Collected data entries
*** Begin section ***
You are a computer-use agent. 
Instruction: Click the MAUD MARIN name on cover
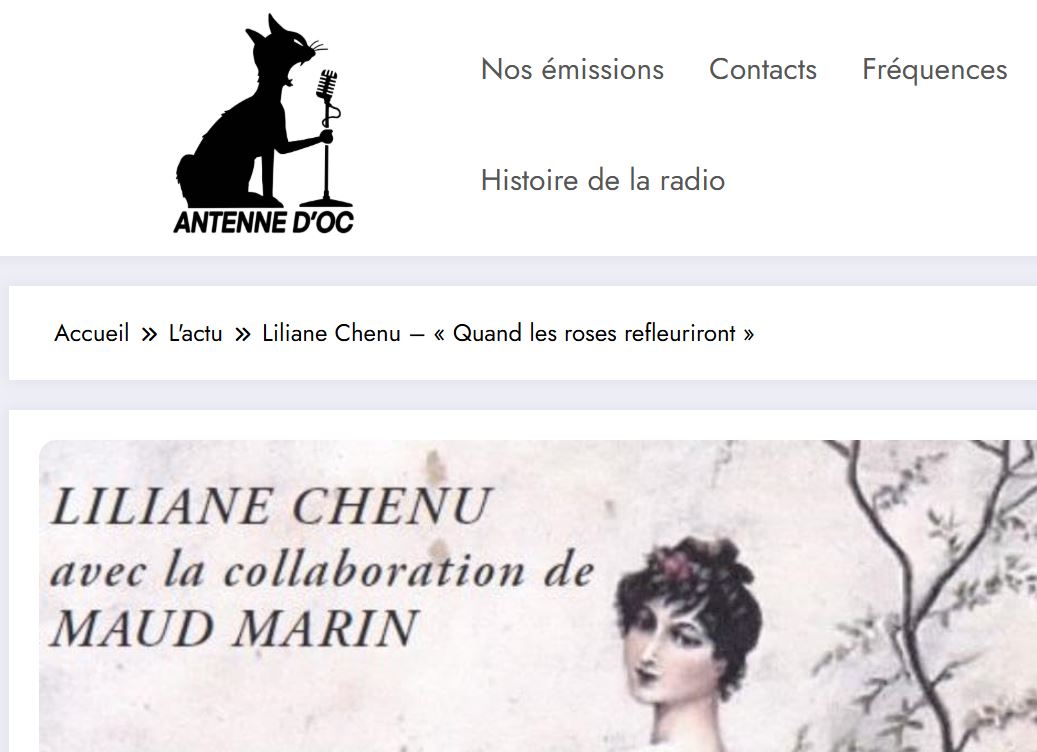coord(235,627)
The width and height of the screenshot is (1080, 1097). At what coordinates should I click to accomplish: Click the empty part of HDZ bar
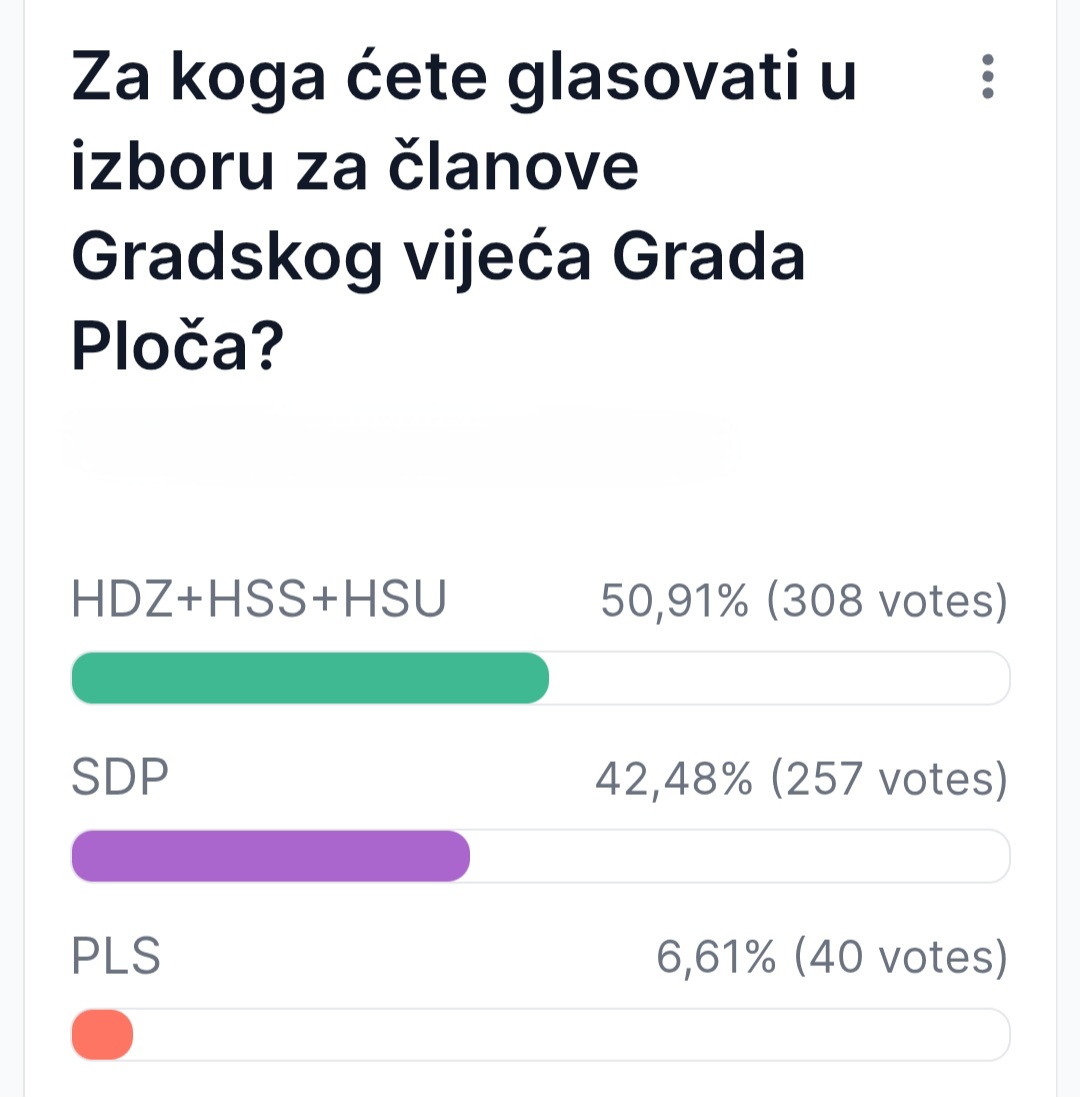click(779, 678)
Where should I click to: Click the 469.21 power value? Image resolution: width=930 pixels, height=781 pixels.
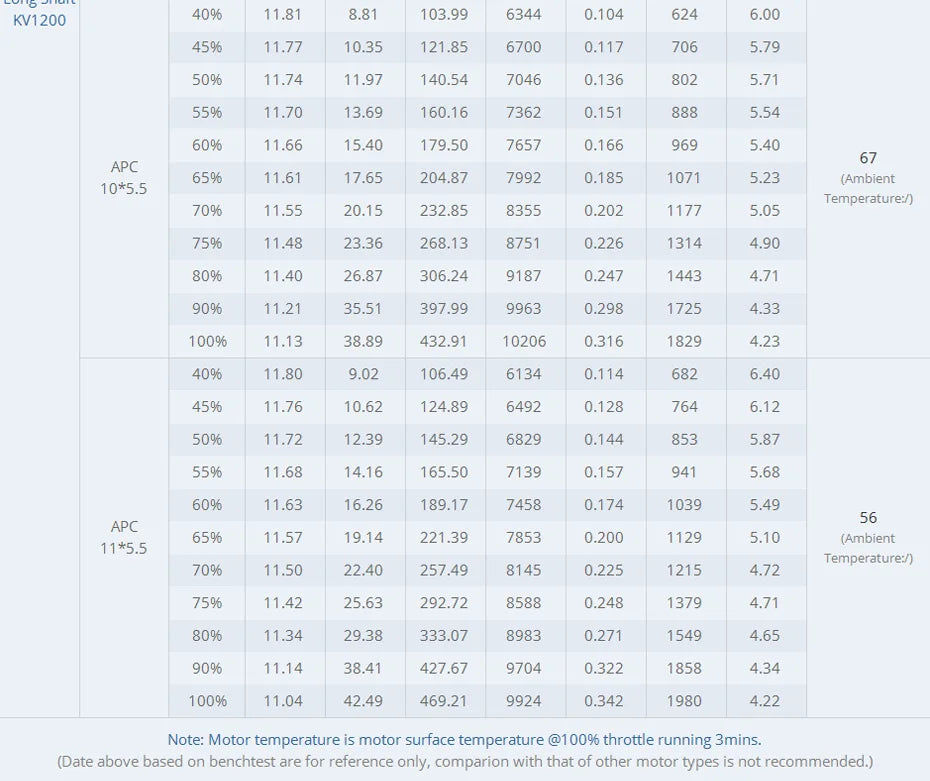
*** End section ***
### YOUR OBJECTIVE
Pictures are to be left out; please print the rest of the records above word for word.

### RESULT OF THE EXERCISE
You are a computer-use agent. 
Instruction: Click the MAUD MARIN name on cover
coord(235,627)
The width and height of the screenshot is (1080, 1097). At what coordinates should I click to accomplish: Click the empty part of HDZ bar
click(779, 678)
Where should I click to: Click the 469.21 power value? Image resolution: width=930 pixels, height=781 pixels.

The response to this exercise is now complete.